Lecture 21

Numpy

MCS 275 Spring 2024
Emily Dumas

View as:   Presentation   ·   PDF-exportable  ·   Printable

Lecture 21: Numpy

Reminders and announcements:

  • Homework 7 due tomorrow (I fixed a typo where it showed an impossible due date)
  • I'm grading Project 2
  • A bunch of CSV/JSON/Pillow stuff was added in samplecode/fileformats folder

Working with data

New unit: working with data (mostly numeric data) in Python.

Covers Python packages numpy and matplotlib.
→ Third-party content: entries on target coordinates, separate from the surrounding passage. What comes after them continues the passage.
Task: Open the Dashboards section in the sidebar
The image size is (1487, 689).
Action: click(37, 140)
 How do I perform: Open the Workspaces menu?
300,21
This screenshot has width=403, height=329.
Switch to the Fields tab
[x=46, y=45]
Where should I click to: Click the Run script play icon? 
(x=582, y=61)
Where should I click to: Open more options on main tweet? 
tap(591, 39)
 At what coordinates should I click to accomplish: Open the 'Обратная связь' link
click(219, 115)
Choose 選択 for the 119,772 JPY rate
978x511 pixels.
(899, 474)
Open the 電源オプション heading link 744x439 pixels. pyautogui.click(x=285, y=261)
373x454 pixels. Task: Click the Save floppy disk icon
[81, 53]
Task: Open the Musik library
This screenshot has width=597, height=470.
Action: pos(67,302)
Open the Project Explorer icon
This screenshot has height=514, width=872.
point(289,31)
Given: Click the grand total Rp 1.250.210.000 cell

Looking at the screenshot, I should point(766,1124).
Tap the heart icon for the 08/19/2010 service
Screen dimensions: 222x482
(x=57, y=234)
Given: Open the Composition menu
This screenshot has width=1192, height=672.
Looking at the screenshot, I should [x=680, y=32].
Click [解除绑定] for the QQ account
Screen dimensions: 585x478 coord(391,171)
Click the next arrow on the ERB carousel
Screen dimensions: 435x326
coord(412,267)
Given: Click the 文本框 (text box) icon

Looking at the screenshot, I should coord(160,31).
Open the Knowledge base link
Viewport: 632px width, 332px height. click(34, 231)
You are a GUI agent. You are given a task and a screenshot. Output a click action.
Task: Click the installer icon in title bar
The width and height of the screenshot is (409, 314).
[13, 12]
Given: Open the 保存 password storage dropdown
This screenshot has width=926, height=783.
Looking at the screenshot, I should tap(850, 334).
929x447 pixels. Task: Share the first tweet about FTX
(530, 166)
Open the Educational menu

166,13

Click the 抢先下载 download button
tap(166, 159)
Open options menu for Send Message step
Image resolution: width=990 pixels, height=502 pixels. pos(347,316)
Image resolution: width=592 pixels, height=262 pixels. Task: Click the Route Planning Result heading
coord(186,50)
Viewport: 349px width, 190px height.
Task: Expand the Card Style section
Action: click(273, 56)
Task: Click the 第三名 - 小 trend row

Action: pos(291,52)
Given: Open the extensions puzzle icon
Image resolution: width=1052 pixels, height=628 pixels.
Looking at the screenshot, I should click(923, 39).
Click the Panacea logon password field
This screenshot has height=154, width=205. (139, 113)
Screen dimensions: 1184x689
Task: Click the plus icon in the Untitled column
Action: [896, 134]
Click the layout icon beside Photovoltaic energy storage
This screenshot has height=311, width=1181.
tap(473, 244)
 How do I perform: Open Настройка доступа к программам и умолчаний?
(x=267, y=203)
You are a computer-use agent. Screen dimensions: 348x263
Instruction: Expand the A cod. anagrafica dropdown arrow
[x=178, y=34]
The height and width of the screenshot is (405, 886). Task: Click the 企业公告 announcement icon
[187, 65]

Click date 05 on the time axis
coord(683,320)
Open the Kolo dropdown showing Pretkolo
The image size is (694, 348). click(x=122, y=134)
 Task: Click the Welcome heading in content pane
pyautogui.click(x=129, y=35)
These are widely used in many fields, and particularly in the physical sciences and data science.

A good book

For this unit I strongly recommend reading:

It is available for free online. Chapter 2 is about numpy.

Installing numpy

In most cases, pip is all you need:

python3 -m pip install numpy

Other methods are described in the Numpy docs.

Test:


        >>> import numpy
        >>> numpy.__version__
        '1.21.5'
    

Import as

You can give a module a new name at import time, e.g.


        import math as sun
        sun.tan(0.5)
    

Since numpy has a lot of global names, most people import it under a shorter name to save typing:


        import numpy as np
    

numpy purpose

  • Fast, type-homogeneous, multidimensional arrays
    • e.g. vector, matrix, tensor, ...
  • Large library of mathematical functions and algorithms (especially linear algebra)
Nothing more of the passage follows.